Within the entries that follow, report how many lines contain the word "Information", giving the number by itself.
[[ Extracted records open ]]
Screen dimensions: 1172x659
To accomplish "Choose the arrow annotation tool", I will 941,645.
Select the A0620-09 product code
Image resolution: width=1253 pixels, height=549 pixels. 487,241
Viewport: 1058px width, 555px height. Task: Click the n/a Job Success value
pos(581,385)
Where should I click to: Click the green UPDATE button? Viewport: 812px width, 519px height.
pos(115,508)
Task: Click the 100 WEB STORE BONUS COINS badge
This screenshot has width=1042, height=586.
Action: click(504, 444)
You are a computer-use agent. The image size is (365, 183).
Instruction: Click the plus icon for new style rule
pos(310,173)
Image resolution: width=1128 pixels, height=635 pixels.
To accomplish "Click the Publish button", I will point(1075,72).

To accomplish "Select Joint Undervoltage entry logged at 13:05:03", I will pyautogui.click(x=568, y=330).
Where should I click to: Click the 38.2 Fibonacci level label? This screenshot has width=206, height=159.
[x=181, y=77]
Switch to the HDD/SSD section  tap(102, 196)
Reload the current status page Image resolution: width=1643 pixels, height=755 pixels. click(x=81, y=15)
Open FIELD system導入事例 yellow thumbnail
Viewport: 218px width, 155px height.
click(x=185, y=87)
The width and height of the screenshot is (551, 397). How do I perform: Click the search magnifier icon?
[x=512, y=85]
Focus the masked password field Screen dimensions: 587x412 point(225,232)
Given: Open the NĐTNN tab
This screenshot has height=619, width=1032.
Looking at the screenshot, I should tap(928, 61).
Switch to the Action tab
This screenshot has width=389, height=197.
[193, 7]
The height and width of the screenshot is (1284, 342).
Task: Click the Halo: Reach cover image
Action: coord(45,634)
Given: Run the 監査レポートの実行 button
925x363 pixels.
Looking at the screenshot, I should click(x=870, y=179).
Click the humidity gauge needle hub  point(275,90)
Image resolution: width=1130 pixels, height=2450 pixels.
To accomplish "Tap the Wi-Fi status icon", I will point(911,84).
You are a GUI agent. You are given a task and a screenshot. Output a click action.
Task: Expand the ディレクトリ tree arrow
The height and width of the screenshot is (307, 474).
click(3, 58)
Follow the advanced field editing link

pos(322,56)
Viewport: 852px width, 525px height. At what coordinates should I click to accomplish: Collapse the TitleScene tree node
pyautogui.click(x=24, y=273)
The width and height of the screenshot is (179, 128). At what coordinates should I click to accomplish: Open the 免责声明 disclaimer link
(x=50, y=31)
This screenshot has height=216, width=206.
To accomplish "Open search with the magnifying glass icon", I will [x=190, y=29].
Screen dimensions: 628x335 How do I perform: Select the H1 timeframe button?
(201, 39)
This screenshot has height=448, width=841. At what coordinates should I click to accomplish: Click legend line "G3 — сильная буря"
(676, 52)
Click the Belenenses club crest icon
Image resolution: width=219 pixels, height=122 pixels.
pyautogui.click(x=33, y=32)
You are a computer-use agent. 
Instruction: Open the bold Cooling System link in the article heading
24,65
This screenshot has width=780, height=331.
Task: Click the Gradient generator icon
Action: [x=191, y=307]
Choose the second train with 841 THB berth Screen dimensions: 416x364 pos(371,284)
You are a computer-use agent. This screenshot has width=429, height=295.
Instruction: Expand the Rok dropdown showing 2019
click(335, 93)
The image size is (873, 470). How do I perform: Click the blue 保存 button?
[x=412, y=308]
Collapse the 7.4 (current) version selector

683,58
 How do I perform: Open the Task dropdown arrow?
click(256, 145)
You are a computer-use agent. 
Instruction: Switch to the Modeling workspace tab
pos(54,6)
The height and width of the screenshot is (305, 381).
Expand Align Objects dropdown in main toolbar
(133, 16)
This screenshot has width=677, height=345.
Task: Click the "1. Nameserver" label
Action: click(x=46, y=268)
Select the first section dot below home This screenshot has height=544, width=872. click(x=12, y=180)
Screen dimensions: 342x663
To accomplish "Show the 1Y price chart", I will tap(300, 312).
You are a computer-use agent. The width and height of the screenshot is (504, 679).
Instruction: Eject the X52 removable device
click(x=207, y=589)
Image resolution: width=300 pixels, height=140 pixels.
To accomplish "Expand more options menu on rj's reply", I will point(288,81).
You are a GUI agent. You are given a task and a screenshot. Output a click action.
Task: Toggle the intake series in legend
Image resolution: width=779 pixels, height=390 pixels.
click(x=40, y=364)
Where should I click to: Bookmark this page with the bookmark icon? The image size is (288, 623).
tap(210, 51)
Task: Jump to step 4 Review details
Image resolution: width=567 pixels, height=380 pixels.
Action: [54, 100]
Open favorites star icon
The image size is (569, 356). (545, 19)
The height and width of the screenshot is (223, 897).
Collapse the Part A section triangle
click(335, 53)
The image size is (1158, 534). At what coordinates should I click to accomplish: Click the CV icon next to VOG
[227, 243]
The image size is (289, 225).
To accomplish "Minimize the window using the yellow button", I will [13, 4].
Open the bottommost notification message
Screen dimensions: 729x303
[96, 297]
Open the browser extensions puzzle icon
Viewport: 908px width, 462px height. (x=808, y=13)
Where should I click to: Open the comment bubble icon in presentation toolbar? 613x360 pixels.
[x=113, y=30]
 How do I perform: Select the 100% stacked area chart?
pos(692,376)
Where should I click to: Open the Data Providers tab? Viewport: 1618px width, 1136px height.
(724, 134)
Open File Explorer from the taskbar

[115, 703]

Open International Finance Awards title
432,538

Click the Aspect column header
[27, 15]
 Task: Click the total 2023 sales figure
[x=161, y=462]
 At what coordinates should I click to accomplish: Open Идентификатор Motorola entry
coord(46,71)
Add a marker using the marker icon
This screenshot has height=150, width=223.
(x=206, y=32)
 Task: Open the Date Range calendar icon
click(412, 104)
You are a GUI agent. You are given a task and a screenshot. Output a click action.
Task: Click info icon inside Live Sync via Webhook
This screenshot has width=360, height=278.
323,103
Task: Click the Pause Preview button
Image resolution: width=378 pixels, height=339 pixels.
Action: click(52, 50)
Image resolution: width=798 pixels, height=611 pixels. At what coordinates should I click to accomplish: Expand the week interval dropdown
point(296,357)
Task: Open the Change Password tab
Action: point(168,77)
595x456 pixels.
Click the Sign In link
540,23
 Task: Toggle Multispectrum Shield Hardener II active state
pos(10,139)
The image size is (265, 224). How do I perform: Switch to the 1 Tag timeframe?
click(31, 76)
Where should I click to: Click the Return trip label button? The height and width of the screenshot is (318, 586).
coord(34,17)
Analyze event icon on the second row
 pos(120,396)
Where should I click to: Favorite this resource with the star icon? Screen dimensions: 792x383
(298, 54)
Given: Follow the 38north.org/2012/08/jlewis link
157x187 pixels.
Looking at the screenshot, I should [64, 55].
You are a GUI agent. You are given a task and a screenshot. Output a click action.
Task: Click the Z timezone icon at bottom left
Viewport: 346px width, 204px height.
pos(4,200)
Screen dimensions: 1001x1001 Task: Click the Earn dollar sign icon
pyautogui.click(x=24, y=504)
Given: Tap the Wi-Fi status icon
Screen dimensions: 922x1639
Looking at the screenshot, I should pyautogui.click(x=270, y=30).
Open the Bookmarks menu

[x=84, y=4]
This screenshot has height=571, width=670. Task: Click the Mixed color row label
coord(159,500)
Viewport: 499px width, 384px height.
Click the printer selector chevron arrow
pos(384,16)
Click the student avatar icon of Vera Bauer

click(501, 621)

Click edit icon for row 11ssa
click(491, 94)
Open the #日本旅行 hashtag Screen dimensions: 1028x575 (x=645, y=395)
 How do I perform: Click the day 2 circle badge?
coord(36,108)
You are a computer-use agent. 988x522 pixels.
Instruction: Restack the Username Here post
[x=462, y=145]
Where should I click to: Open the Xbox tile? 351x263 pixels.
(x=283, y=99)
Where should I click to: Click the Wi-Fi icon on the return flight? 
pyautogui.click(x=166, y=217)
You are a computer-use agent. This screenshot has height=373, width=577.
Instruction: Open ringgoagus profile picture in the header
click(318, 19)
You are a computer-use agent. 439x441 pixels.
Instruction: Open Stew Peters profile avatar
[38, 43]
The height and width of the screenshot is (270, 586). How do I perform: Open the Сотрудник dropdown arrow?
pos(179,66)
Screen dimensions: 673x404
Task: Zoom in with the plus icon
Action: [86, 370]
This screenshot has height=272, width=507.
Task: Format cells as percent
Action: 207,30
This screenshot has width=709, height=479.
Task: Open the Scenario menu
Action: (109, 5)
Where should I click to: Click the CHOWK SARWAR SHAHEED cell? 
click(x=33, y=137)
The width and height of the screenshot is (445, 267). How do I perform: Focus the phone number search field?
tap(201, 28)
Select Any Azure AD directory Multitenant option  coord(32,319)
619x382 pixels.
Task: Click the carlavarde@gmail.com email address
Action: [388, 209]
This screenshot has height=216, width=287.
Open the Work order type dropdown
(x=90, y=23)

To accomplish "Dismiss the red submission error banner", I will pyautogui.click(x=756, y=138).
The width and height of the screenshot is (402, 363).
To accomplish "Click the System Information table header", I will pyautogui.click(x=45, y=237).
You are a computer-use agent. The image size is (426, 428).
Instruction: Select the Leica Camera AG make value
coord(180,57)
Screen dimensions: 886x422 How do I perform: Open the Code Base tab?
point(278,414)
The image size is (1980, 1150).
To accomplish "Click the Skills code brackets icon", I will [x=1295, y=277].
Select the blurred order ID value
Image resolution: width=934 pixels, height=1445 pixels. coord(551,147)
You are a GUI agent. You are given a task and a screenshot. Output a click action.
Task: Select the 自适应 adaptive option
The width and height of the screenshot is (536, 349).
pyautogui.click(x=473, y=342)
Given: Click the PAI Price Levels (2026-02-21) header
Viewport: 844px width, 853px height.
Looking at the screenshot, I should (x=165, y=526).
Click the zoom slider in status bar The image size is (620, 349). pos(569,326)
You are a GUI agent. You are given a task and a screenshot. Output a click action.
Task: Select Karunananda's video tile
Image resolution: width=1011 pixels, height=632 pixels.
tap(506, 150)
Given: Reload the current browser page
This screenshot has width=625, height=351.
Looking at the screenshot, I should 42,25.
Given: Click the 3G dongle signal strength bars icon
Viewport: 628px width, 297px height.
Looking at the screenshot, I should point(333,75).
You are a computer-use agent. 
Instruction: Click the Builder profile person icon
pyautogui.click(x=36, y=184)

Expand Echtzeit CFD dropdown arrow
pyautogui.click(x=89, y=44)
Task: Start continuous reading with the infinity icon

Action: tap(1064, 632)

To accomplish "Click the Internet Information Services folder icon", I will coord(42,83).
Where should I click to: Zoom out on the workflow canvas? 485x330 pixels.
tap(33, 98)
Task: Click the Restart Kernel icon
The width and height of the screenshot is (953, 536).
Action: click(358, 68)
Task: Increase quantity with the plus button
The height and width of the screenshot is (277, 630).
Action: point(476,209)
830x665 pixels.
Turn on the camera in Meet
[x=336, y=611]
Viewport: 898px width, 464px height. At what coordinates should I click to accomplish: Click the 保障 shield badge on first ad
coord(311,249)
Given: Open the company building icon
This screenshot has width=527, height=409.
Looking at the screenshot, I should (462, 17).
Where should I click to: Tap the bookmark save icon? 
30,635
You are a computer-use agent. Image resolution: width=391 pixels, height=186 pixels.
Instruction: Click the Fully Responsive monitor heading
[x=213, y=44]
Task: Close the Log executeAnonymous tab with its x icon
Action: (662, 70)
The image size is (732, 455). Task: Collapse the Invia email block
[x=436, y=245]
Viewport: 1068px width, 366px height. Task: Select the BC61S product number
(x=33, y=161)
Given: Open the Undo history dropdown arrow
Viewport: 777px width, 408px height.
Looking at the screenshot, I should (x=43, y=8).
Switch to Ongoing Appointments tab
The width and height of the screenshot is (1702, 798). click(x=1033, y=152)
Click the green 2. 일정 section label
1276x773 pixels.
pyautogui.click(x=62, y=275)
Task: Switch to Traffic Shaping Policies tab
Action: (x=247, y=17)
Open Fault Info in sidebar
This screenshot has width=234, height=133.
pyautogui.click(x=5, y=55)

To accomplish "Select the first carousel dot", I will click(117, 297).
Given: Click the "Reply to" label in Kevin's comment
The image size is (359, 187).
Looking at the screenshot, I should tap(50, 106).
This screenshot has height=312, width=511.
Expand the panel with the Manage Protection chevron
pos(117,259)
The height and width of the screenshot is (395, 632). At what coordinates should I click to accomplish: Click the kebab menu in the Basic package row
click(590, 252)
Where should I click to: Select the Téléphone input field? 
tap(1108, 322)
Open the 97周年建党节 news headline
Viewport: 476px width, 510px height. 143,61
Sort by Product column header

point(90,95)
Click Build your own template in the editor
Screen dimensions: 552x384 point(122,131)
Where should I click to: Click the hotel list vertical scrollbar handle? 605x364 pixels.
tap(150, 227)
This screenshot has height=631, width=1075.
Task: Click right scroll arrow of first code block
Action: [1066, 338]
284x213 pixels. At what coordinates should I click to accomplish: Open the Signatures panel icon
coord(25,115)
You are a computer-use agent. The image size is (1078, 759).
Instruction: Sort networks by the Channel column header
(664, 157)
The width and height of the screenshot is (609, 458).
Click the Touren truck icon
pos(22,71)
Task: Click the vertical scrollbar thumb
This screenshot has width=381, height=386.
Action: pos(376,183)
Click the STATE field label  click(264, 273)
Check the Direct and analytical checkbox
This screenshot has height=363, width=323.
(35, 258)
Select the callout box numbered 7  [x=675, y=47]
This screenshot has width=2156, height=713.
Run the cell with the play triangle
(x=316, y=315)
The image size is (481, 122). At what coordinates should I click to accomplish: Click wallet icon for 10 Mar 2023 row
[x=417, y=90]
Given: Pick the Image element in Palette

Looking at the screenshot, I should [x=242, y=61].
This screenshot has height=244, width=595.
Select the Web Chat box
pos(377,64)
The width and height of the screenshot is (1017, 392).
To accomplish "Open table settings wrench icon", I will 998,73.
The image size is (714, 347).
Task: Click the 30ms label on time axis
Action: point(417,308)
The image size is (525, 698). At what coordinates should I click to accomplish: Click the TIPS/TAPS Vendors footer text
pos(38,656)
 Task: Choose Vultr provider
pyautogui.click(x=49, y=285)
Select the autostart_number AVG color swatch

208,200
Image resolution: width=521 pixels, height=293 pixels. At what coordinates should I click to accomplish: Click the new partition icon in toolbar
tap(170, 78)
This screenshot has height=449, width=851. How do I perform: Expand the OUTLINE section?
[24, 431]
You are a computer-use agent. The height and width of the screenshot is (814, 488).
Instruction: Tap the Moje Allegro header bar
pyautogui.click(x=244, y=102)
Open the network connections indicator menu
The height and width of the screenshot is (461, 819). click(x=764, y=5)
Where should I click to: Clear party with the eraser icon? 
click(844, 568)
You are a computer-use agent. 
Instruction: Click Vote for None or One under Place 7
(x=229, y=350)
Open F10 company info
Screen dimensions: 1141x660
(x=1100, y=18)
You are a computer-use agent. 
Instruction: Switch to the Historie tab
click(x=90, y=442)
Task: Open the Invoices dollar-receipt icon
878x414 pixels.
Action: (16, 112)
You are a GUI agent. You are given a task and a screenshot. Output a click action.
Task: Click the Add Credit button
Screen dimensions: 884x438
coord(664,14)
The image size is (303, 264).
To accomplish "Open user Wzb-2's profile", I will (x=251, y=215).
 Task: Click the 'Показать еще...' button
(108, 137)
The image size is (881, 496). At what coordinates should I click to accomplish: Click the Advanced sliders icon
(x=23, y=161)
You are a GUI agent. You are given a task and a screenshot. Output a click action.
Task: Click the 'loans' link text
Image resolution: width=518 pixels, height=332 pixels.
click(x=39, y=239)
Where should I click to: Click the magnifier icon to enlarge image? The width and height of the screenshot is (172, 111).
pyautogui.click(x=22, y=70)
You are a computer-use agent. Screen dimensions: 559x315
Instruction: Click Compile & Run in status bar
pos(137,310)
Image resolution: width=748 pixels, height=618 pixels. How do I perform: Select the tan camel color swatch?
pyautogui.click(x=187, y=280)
[[ Extracted records closed ]]
◆ Result of this exercise
2